4. Powers of two are popular table sizes because key % 2^b is a single bit-mask. State the trade-off this case study exposes between speed of the modulo and quality of the distribution, and explain when each consideration should win.
5. Suppose an adversary knows you use $m = 1024$ and deliberately sends keys that are multiples of $1024$ to force the one-bucket collapse (a hash-flooding denial-of-service). How does choosing $m$ at random from a set of primes at startup blunt the attack? (This connects to Chapter 26's treatment of adversarial hashing.)

Your Turn: Extensions

• Option A (general stride audit). Write reachable_buckets(g, m) that returns the sorted list of buckets the keys $\{g i\}$ can occupy, predicting it as the multiples of $\gcd(g, m)$ below $m$ (using the chapter's gcd) and then confirming by simulation over $i = 0, \dots, m$. Include a hand-derived # Expected output: for reachable_buckets(4, 12).
• Option B (pick the size). Given an observed key stride $g$ and a desired minimum table size $M$, write good_table_size(g, M) that returns the smallest prime $\ge M$ that does not divide $g$, using the chapter's sieve to generate candidates. Argue why the result is guaranteed coprime to $g$.
• Option C (multiplicative repair). Keep $m = 1024$ but pre-multiply each key by an odd constant $a$ (so $\gcd(a, 1024) = 1$, making $a$ invertible mod $1024$ by §22.5) before masking. Empirically count buckets for the strided input and explain, via "$a$ is a bijection mod $m$," why the count is restored.
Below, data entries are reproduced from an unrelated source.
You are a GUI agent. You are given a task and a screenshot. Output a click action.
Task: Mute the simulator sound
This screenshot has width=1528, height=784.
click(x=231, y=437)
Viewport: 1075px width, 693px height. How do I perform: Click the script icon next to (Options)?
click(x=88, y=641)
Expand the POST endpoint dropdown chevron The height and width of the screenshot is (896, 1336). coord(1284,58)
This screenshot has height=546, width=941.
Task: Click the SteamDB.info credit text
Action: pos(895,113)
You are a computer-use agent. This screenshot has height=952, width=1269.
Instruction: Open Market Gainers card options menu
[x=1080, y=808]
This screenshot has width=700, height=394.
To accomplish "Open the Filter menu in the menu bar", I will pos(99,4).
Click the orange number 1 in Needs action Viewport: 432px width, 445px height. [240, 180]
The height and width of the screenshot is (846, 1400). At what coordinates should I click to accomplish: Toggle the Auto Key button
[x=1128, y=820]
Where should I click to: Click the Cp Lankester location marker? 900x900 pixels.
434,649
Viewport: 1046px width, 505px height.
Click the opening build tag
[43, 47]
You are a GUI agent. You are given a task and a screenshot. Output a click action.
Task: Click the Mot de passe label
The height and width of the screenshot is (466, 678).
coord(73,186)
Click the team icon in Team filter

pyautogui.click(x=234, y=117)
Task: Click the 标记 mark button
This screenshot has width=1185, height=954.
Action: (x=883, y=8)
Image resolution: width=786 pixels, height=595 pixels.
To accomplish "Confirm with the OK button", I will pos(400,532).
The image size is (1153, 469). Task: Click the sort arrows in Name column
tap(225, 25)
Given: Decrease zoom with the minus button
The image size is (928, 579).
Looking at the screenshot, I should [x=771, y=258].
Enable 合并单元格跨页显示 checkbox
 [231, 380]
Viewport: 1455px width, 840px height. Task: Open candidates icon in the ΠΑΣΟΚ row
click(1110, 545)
State the invertibility condition you relied on.

Key Takeaways

1. key % m is the Division Algorithm's remainder — well-defined, not well-scattered. A hash that is mathematically valid can still be statistically useless if the keys share structure with $m$.
2. Collisions are a divisibility statement: $k_1, k_2$ collide iff $m \mid (k_1 - k_2)$. This single criterion drives the whole diagnosis.
3. Strided keys reach exactly $m / \gcd(\text{stride}, m)$ buckets. The gcd between the key spacing and the table size is the entire story; when it exceeds $1$, the table degenerates by a provable factor.
4. Coprimality is the cure. A prime table size (or a multiplier coprime to $m$) forces $\gcd = 1$ and full reach — the folklore "use a prime" is a theorem from §22.4–22.5, not a superstition.
5. Proof beats benchmark for explaining a failure. We diagnosed and fixed a production incident with gcd arithmetic before touching a load test; the benchmark's role is to confirm, not to discover.